### [DIRECTIONS FOR THIS TASK]
Search the entries for the word "computer" and return every line where it is found.
Start of ENTRIES SHOWN
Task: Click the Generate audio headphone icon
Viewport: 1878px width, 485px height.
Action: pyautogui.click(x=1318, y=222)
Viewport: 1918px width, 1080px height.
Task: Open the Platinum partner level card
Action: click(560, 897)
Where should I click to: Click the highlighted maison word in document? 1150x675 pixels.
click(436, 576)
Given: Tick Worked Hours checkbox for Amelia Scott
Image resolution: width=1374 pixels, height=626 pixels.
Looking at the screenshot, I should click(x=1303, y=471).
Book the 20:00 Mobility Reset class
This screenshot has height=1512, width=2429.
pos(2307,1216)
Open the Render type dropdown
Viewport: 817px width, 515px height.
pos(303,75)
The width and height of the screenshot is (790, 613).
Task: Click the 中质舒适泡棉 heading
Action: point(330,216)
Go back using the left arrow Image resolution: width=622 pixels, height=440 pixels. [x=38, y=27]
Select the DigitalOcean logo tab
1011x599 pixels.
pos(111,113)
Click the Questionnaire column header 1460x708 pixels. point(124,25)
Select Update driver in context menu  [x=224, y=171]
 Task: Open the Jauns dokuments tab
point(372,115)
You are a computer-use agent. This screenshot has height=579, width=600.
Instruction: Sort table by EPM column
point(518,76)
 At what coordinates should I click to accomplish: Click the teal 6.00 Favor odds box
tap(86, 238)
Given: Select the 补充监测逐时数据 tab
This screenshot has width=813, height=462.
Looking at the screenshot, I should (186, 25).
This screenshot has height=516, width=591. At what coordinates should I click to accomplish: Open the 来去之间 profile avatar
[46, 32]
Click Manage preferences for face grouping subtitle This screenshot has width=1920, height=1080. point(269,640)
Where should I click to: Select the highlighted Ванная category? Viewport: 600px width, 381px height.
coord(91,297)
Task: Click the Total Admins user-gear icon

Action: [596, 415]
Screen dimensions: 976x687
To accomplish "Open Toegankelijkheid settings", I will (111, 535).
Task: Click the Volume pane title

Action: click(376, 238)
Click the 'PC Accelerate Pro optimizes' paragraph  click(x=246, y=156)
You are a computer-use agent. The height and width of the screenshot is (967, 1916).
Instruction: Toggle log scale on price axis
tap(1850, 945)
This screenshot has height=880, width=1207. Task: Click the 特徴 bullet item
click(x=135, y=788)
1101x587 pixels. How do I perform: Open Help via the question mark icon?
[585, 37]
End of ENTRIES SHOWN
### [TASK RESPONSE]
You are a computer-use agent. This screenshot has height=579, width=600.
You are a computer-use agent. The height and width of the screenshot is (967, 1916).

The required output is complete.